表4 各組大鼠腦組織MMP-2、AQP4表達(dá)比較(±s)

3 討 論

腦缺血再灌注會(huì)引起腦損傷，導(dǎo)致腦水腫、腦出血和神經(jīng)元死亡，包括興奮性氨基酸毒性、能量代謝障礙、細(xì)胞內(nèi)鈣超載、炎癥反應(yīng)、細(xì)胞凋亡等多種機(jī)制，是一個(gè)復(fù)雜的病理過(guò)程[9]。

血腦屏障破壞可導(dǎo)致離子失調(diào)、水腫和神經(jīng)炎癥，從而導(dǎo)致神經(jīng)元功能障礙、顱內(nèi)壓升高和神經(jīng)元變性，是CIRI的重要病理階段[10]。
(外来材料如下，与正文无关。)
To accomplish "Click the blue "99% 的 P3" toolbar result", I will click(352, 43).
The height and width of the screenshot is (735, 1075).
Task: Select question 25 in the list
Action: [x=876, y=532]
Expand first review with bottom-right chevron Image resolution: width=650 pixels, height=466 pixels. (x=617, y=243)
血腦屏障功能障礙通常與腦水腫有關(guān)，嚴(yán)重時(shí)甚至導(dǎo)致腦出血，這是CIRI后腦水腫重要的病理改變[11]。因此，改善CIRI導(dǎo)致的血腦屏障損傷，對(duì)缺血性腦血管疾病的治療有著重大意義。本研究探討活血通絡(luò)方對(duì)CIRI大鼠保護(hù)作用的影響，從對(duì)血腦屏障結(jié)構(gòu)和功能的調(diào)節(jié)作用研究活血通絡(luò)方對(duì)CIRI影響的可能機(jī)制。
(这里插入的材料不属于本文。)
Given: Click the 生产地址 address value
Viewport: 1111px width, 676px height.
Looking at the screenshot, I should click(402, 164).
緊密連接由多個(gè)蛋白組成的細(xì)胞黏附，這些蛋白通過(guò)其細(xì)胞外成分直接相互作用，將兩個(gè)細(xì)胞膜連接在一起，包括跨膜蛋白(閉合蛋白、緊密連接蛋白、連接黏附分子)、胞質(zhì)附著蛋白[ZO-1、緊密連接蛋白2(ZO-2)和緊密連接蛋白3(ZO-3)]和細(xì)胞骨架蛋白等組成部分。CIRI中緊密連接位置的異常、表達(dá)數(shù)量對(duì)血腦屏障通透性及神經(jīng)功能影響重大[12]。有研究通過(guò)觀察腦CIRI大鼠模型血腦屏障通透性及ZO-1、 閉合蛋白與緊密連接蛋白5的異常表達(dá)和分布發(fā)現(xiàn)，CIRI可能導(dǎo)致緊密連接蛋白的結(jié)構(gòu)和功能的變化，從而導(dǎo)致血腦屏障通透性異常[13]。本研究結(jié)果顯示，與假手術(shù)組相比，模型組、活血通絡(luò)方低劑量組、活血通絡(luò)方高劑量組、陽(yáng)性對(duì)照組ZO-1蛋白和閉合蛋白表達(dá)均明顯降低(P<0.05)；與模型組相比，活血通絡(luò)方低劑量組、活血通絡(luò)方高劑量組、陽(yáng)性對(duì)照組ZO-1蛋白和閉合蛋白表達(dá)均明顯升高(P<0.05)；與活血通絡(luò)方低劑量組相比，活血通絡(luò)方高劑量組與陽(yáng)性對(duì)照組ZO-1蛋白和閉合蛋白表達(dá)均明顯減少(P<0.05)，表明活血通絡(luò)方可能通過(guò)上調(diào)ZO-1和閉合蛋白的表達(dá)，加強(qiáng)細(xì)胞間的連接，從而保持血腦屏障的穩(wěn)定性，避免CIRI后導(dǎo)致的腦組織的二次損傷。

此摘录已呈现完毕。